If you look at the Big-Eight newsgroup list (posted to the Usenet groups
news.announce.newgroups, news.groups and news.lists.misc on the 15th of
every month), the suggestion seems to be comp.os.linux.setup, but I'd
suggest you'd have better luck on comp.os.linux.misc
comp.os.linux.misc Linux-specific topics not covered by other groups.
comp.os.linux.setup Linux installation and system administration.

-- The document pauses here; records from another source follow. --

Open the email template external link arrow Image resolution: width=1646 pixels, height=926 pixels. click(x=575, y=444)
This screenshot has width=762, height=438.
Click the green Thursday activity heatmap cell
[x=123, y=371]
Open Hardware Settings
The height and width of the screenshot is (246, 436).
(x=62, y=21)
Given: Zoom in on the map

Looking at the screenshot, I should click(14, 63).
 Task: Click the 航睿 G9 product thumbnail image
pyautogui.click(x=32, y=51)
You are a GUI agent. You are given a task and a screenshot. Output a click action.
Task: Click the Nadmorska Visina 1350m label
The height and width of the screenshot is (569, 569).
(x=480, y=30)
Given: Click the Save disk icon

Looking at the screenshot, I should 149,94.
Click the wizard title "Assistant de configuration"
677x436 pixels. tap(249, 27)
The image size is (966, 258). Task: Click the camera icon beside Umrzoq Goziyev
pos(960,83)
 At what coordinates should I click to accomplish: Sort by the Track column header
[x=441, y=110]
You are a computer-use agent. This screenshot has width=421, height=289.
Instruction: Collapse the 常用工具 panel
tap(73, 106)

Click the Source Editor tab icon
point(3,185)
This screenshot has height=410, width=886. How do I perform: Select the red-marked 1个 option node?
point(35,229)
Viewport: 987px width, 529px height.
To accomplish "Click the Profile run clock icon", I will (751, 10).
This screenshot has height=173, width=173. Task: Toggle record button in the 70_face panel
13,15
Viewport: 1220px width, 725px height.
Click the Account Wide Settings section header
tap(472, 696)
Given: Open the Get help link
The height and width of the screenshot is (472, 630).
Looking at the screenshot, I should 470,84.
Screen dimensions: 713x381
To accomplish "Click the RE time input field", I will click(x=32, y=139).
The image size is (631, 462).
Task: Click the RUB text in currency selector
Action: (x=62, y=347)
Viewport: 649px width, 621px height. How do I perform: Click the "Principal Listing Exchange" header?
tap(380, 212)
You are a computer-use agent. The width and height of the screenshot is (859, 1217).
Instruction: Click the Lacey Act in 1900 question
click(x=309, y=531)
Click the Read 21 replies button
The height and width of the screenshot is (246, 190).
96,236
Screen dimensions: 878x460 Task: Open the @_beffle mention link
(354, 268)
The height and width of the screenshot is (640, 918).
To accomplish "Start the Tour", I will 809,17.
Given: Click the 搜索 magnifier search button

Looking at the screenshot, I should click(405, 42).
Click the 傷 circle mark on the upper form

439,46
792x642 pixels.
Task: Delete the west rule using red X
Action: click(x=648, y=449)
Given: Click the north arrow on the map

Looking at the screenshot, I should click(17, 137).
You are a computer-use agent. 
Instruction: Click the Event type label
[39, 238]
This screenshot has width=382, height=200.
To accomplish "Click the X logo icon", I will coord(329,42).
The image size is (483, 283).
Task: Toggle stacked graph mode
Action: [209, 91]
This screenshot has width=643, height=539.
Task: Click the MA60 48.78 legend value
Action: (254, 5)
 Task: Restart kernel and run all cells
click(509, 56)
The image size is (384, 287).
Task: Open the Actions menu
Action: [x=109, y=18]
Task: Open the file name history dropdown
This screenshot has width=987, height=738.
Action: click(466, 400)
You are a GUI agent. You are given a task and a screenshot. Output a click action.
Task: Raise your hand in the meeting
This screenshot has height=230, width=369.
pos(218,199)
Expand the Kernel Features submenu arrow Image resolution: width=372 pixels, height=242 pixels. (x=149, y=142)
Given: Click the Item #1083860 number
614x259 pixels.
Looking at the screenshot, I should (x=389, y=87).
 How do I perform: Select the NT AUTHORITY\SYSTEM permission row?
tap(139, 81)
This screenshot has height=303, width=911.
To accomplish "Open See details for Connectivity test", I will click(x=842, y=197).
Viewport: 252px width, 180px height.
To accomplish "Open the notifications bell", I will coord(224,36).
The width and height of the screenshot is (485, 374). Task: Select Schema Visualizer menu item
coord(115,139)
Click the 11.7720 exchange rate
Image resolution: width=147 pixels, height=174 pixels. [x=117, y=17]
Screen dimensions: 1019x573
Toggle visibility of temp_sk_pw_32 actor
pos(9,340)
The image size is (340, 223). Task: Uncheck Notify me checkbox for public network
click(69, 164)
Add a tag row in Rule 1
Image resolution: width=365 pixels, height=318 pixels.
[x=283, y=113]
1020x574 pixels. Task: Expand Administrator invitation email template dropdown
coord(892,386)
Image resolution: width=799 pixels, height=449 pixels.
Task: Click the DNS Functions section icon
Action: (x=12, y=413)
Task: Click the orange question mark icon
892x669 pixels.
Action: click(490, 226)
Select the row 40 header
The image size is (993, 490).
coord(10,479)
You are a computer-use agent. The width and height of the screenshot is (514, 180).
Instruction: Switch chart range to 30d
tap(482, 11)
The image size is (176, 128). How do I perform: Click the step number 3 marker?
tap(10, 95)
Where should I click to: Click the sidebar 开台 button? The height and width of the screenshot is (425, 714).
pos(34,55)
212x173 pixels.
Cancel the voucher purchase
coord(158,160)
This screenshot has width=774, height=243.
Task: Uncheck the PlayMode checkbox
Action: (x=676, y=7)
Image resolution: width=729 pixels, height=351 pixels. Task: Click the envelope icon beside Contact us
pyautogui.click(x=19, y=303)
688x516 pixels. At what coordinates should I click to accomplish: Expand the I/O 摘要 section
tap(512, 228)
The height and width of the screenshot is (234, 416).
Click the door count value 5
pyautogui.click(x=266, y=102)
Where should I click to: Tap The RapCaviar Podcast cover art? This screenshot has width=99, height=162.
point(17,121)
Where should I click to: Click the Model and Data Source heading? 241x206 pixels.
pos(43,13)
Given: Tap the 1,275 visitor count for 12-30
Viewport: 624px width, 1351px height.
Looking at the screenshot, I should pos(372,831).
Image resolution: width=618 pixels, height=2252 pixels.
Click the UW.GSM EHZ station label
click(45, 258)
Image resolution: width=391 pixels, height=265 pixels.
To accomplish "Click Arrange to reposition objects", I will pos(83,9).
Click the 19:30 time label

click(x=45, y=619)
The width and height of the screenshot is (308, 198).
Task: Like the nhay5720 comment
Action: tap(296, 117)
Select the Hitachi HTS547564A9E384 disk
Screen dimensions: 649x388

merely on the number of readers. There are also groups like 'linux.redhat'
and 'alt.os.linux.redhat' but I'm less impressed with the quality of the
answers posted there.
>I have a 4 CPU Redhat Linux host that's running slow. It's both memory
>and IO bound so it's paging and disk accesses are competing with each
>other.
>
>The biggest CPU consumer is nautilus the GUI file manager. It seems
>to be doing constant disk accesses. Since it's running as root on the
>console it access the entire tree. The folks in the data center would
>rather not exit it.
This sounds like a server. What are you running a GUI on a server for?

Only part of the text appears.